*** Opening of Dataset records ***
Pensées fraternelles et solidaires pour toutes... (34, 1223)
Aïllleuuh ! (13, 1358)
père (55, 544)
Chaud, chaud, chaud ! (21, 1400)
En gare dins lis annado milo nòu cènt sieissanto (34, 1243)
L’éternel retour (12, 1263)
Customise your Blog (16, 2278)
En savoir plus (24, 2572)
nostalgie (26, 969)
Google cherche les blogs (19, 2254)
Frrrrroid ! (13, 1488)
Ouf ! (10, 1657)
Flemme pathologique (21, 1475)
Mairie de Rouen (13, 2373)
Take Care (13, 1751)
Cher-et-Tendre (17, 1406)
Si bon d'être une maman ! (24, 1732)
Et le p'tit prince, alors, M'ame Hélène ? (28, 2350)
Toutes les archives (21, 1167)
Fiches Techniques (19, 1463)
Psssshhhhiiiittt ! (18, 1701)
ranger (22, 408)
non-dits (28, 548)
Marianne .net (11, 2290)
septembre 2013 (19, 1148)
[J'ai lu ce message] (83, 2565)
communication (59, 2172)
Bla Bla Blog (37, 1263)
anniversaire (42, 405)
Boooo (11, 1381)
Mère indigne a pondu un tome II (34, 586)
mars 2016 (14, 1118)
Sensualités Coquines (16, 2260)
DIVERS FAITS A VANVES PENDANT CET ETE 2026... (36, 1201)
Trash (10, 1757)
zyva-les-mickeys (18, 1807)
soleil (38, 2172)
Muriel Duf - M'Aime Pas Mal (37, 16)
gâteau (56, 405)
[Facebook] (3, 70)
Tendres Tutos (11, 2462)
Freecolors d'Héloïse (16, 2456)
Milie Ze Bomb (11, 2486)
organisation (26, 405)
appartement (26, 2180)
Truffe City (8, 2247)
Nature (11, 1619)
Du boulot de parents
*** Close of Dataset records ***
The problem: What are the lines from the one with "Milie Ze Bomb (11, 2486)" through the last line of the records above? Quote them exactly and add nothing.

Your solution:
Milie Ze Bomb (11, 2486)
organisation (26, 405)
appartement (26, 2180)
Truffe City (8, 2247)
Nature (11, 1619)
Du boulot de parents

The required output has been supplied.